As expected by anyone who read the above, I’ll stay anonymous.
S
I started blogging because I needed to write. I didn't think about other people reading my blog until I learned I wasn't alone; some of that was rather unpleasant but most of it rather nice. Being aware of being read changed what I wrote and how I presented but I think I'm all right with that. Today I write as a way to process and communicate. I learn much by reading and I make a diffence by writing.
For me, blogging is a creative outlet and a method of giving thanks for the beauty that surrounds me.
Thank you, all, for your comments, each revealing a unique perspective, experience, vision.

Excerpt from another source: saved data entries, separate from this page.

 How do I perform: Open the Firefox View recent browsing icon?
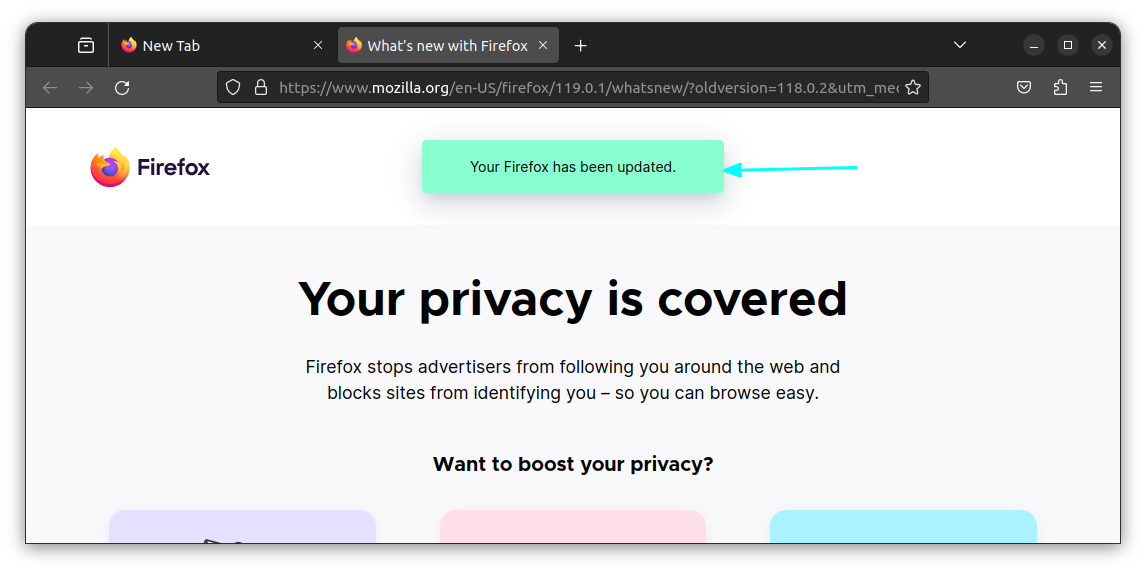(86, 45)
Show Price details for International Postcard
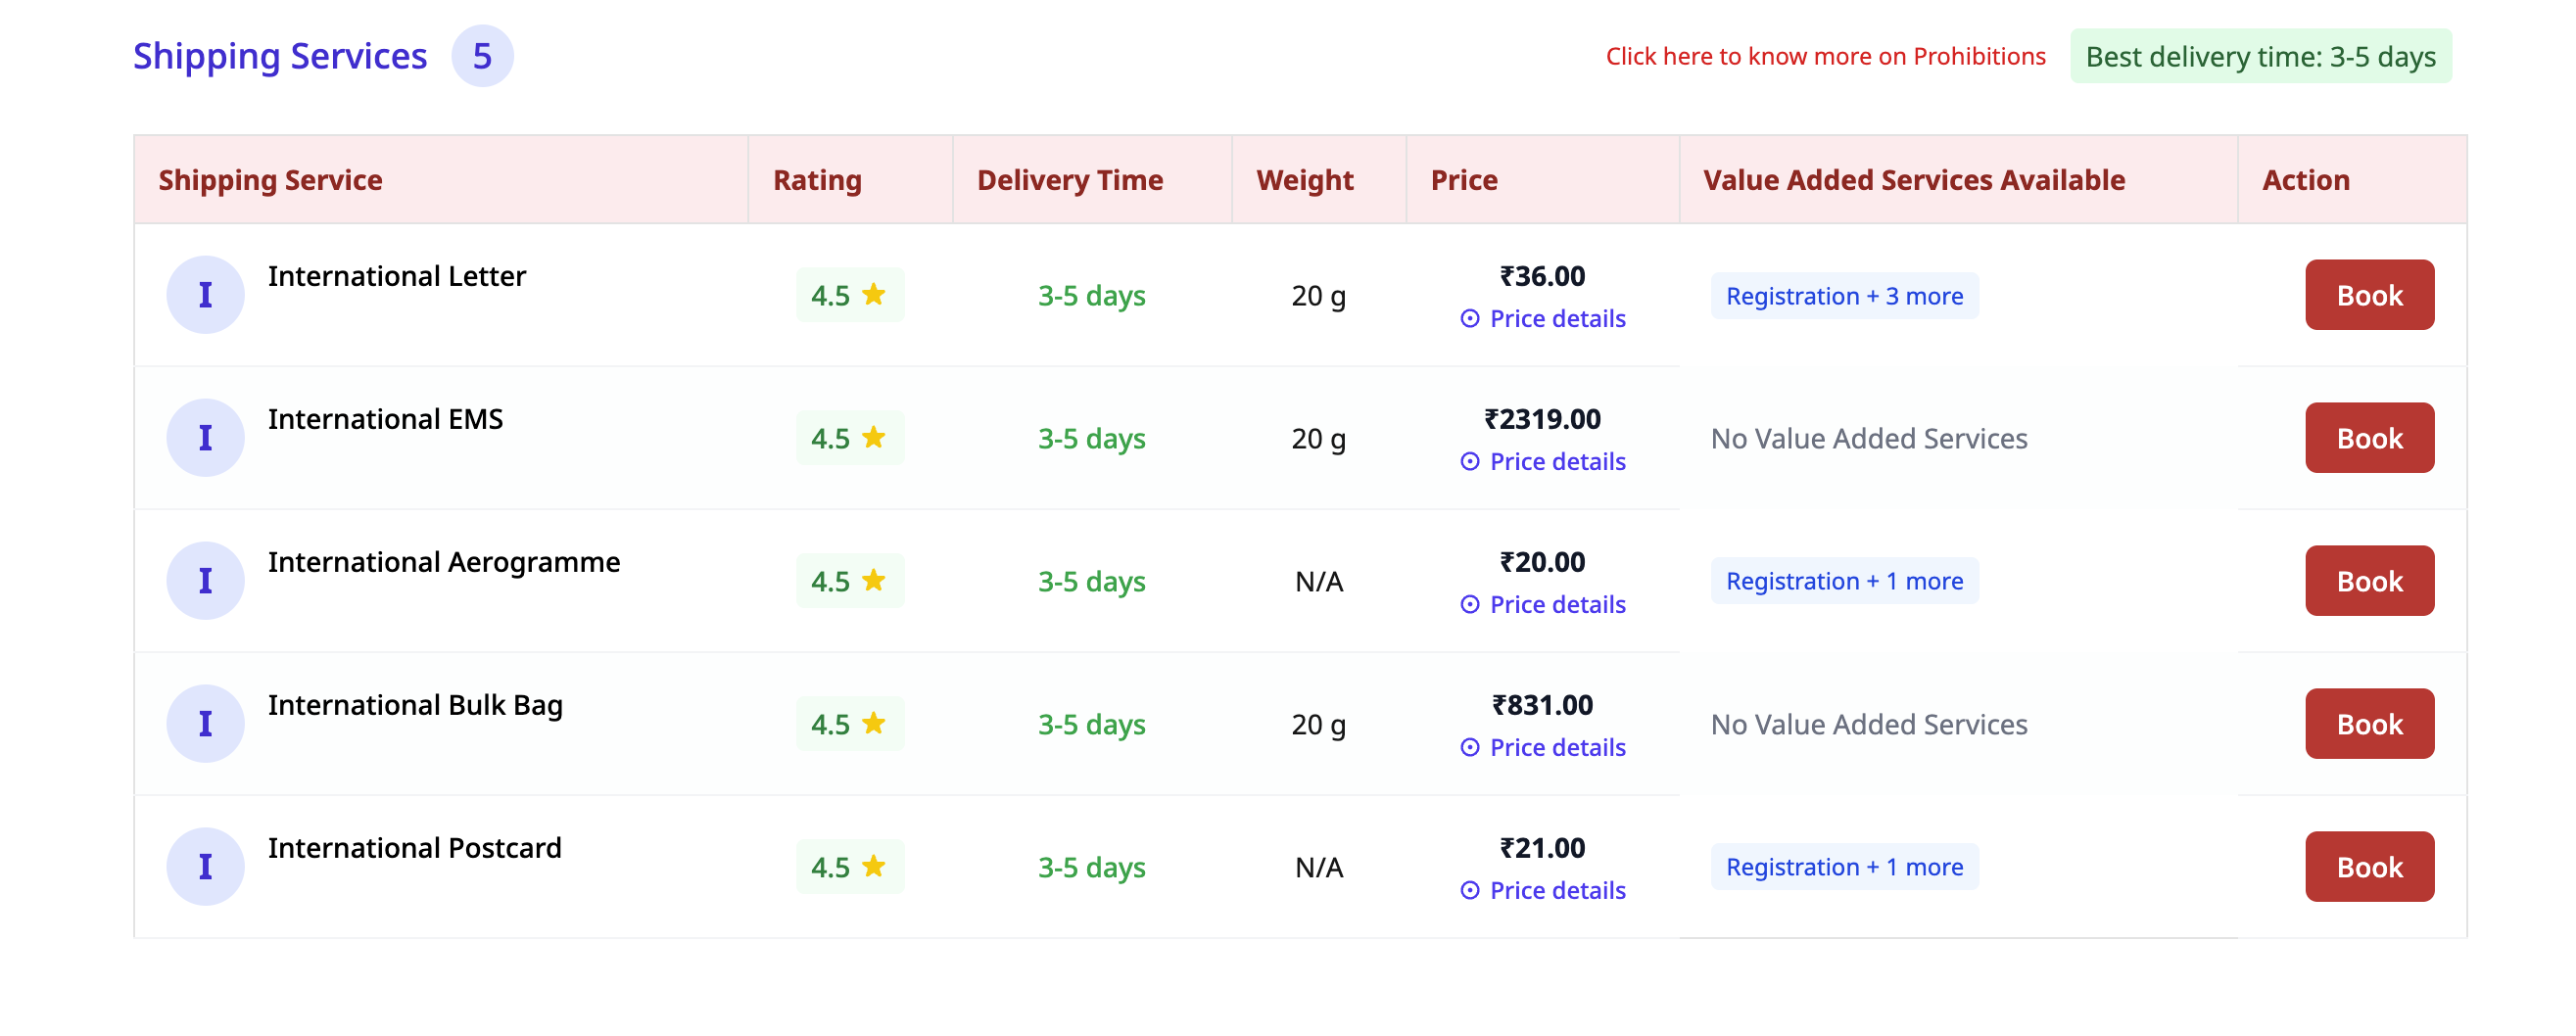The image size is (2576, 1036). [1543, 891]
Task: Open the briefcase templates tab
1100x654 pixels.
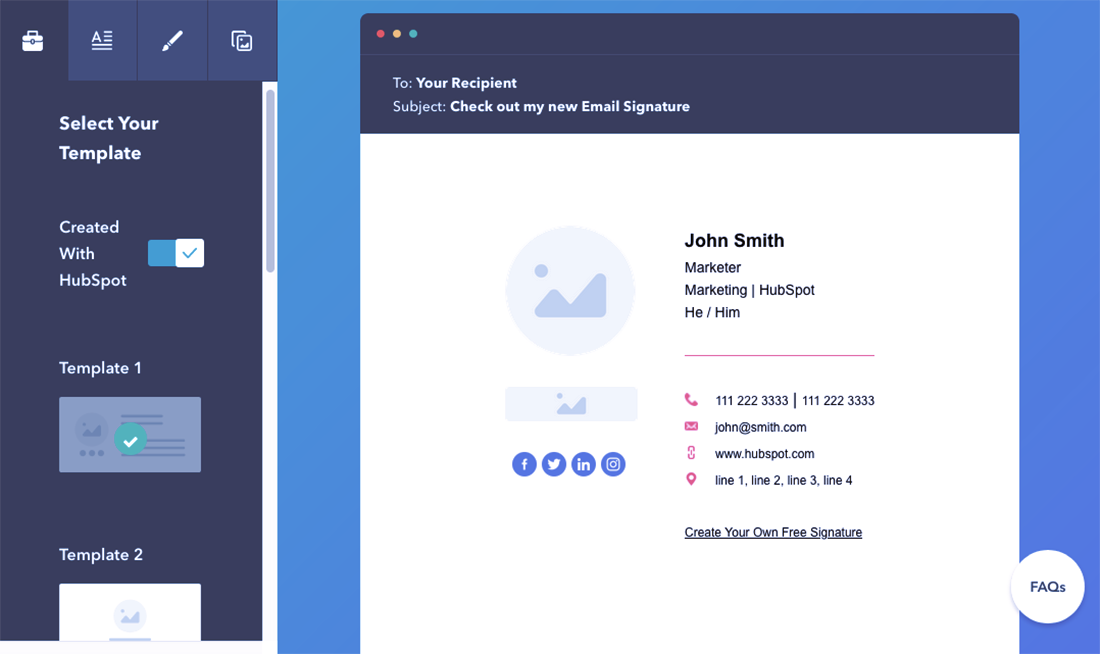Action: tap(33, 41)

This golden array, and from an ad hoc community — is another gift of blogging;-)
Tamarika (Tamar) — When I read your occasional posts on maybe not blogging any longer, I get cranky and nervous contemplating a blogosphere without your voice. Thanks for the blog. Much appreciated, too;-)
JeSais — Your mean anonymous commenter persists? Bad. Yet good for you not shutting down to shut out the mean commenter. Your idea of crafting posts into essays of more substance I do another way: Sometimes, I craft posts from comments that I leave on other blogs (this post is an example and it is only of more substance because of the comments generated here;-) I’ve tried maybe three times with nothing but disappointing outcomes to engage, as a customer, a commercial site. Your site would be a different experience; I am sure.

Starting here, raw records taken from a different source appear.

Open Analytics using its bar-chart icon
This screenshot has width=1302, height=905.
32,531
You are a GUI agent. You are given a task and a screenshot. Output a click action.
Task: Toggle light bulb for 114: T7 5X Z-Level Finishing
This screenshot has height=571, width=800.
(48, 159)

Anonymous — How do you hope to maintain your anonymity if you are on Facebook (called Hatebook, in my book)? Luckily I know you, even consider you one of my closest friends. Yet I have a question: Why didn’t you make your Facebook profile available to me?
Alecto — I resonate with your comment, “Being aware of being read changed what I wrote and how I presented…” I self-censor when I don’t know who receives my communication. Part of the reason (excuse?): I have no control over who reads what I write, and that sometimes readers take my words out of context, and to prove points I disagree with.
Littlepurplecow — You write about giving thanks, and so remind me of a rabbi, who taught that eating without blessing the food, or giving thanks, is like stealing. Your publicly giving thanks for the beauty that surrounds is not only not stealing but giving to others an idea or an attitude to ponder, perhaps to emulate.